Tasks to perform:
1 – According to the passage on St Peter's Castle in Bodrum, in what month and year did the castle of Rhodes fall?
2 – Print, word for word, the part of the passage on St Peter's Castle in Bodrum that opens with the words containing "In June 1522" and closes with "shape in 1997.".

Text shown:
════

When faced with an attack from Sultan Suleiman, Philippe Villiers de L'Isle-Adam, the Grand Master of the Knights Hospitallers, ordered the Castle to be strengthened again. Much of the remaining portions of the mausoleum were broken up and used as building material to fortify the castle. By 1522 almost every block of the mausoleum had been removed.

In June 1522 the sultan attacked the Order's headquarters in Rhodes from the Bay of Marmaris with 200,000 soldiers (Siege of Rhodes (1522)). The castle of Rhodes fell in December 1522. The terms of surrender included the handing over of the Knights' fortresses in Kos and St Peter's Castle in Bodrum.

After the surrender, the chapel was converted into a mosque and a minaret was added. This mosque was called the Süleymaniye Camii, as attested by a traveler, Evliya Chelebi, who visited Bodrum in 1671. The minaret was destroyed on 26 May 1915 by rounds fired by a French warship during World War I. It was reconstructed in its original shape in 1997.

════

Information:
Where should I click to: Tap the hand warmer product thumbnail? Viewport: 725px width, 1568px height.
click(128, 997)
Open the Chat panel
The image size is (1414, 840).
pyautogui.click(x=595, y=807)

════

Answer set:
1 – December 1522

2 –
In June 1522 the sultan attacked the Order's headquarters in Rhodes from the Bay of Marmaris with 200,000 soldiers (Siege of Rhodes (1522)). The castle of Rhodes fell in December 1522. The terms of surrender included the handing over of the Knights' fortresses in Kos and St Peter's Castle in Bodrum.

After the surrender, the chapel was converted into a mosque and a minaret was added. This mosque was called the Süleymaniye Camii, as attested by a traveler, Evliya Chelebi, who visited Bodrum in 1671. The minaret was destroyed on 26 May 1915 by rounds fired by a French warship during World War I. It was reconstructed in its original shape in 1997.